Et puis j'ai décidé de monter ce blog et par son intermédiaire de partir à la découverte du web coquin. J'y ai découvert un libertinage artistique, et non exclusivement basé sur le sexe. Artistique au travers des photos, au travers des textes, au travers des sensibilités exprimées dans la narrations des expériences vécus. J'ai découvert beaucoup de gens épanouis qui ont pris leur sexualité en main au lieu de la subir.
J'ai lu des textes qui m'ont donné l'impression de te trompé, j'ai lu des texte qui ont fait monté ma colère contre toi. Parce qu'il relate des expériences qui me sont à jamais interdites.
J'ai été émerveillé par certaines personnalités, qui ont essayées de me soutenir. J'étais reconnu dans ma démarche personnelle pour analyser mon mal être. Ce fut une bouffé d'oxygène. J'avais enfin une existance en dehors de toi. Ces personnes libertines pouvais m'offrir plus que la reflexion. Elles m'apportaient le fantasme, que j'ai perdu avec toi. Elles pouvaient potentiellement les réaliser, et ça m'a fait tourner la tête. Une euphorie de liberté, j'avais le choix de vivre avec mes désirs et de pouvoir les réaliser.

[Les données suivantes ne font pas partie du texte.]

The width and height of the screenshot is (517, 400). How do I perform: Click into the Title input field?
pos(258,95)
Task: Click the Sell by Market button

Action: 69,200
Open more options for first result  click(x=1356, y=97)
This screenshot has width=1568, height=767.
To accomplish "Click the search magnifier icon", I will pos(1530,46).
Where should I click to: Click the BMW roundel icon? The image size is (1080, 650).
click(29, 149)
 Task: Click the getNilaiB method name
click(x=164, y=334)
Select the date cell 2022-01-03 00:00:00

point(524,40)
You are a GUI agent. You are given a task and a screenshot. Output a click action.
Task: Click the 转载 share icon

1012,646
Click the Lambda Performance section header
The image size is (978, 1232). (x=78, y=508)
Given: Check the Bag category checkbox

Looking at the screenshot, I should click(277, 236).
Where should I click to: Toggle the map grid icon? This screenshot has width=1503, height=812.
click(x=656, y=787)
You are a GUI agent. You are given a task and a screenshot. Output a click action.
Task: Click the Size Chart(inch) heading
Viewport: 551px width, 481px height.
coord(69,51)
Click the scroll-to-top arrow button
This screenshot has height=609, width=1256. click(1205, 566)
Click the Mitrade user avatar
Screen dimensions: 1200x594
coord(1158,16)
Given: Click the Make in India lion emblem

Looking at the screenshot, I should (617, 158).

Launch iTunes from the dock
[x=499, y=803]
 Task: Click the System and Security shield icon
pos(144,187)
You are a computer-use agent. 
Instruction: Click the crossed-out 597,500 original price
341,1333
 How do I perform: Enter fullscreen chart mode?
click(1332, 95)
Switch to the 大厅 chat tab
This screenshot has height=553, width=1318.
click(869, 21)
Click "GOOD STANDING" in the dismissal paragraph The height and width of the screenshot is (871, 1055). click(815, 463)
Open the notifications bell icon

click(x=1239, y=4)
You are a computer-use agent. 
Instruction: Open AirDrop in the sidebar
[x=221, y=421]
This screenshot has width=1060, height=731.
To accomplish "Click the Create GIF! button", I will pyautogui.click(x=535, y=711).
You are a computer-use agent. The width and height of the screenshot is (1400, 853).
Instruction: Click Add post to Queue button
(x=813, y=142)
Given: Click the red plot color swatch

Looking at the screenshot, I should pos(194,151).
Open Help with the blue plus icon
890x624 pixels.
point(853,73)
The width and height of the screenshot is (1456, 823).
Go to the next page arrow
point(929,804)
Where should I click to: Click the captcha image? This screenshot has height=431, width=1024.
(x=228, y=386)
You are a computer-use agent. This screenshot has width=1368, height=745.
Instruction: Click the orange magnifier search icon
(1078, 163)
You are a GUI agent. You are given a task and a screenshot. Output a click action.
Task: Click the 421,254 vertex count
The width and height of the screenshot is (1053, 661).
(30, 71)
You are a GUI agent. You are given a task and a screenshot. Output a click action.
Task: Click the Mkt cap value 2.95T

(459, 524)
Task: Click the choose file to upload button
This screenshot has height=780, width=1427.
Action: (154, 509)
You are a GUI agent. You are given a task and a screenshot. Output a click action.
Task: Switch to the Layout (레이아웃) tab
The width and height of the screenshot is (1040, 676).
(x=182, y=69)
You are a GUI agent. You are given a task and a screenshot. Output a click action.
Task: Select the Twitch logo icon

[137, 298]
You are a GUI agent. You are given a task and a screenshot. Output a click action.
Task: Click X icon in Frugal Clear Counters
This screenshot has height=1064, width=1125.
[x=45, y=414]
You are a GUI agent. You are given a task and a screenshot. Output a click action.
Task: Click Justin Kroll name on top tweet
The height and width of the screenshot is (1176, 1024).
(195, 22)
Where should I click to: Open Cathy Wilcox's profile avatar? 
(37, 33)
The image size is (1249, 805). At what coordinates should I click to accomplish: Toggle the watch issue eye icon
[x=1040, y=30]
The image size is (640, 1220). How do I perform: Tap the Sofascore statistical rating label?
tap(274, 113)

Je n'ai pas mis un terme à mes expérience sensuelle virtuelle. Je suis inscris sur un serveur privé de mmorpg, serveur roleplay strict. J'ai eu l'occasion d'y flirter, toujours dans le role d'une femme. Je ne sais pas si je prendrais autant de plaisir si je jouais un homme. Je n'éprouve pas le besoin de "construire" une relation ailleurs même sous forme de jeu. Jouer une femme c'est autre chose, effleuré l'inaccessible, le virtuel total. Etre ce que je ne peux pas être dans la vie, mais cela reste un jeu et non un besoin.
Pourtant je suis également inscrit sur un forum roleplay pour adulte. J'hésite cependant à me lancer, car je compte y jouer mon role. Là j'espère y trouver des réponses à mes questions. Ce ne serais plus qu'un jeu, mais également une démarche. Ce serait un gros investissement, en temps et en reflexions mais je ne sais pas s'il pourrait être profitable. Me permettra t'il de trouver un erzatz au manque de senxualité que j'éprouve parfois ?
J'ignore si la société le permettra plus tard, mais je pense qu'une vie sexuelle séparé de la vie de couple serais quelques chose de plus sain. En tout cas cela permettrai à des personnes comme moi de mieux gérer leur désirs, de diminuer les tensions.
Une chose est sûre, ce n'est pas encore dans les moeurs, ce n'est pas encore dans tes moeurs...
J'ai fais un choix que je ne peux affirmer être définitif, mais je ne céderais pas aux appels des sirènes... Celà me rend t-il plus heureux ? Oui. Serain ? Oui. Frustré ? Oui. Parce que je suis un adulte libre, et que je me prive volontairement d'expérience qui à mon sens ne changerais pas ni ma vision de toi, ni l'amour sincère que je te porte.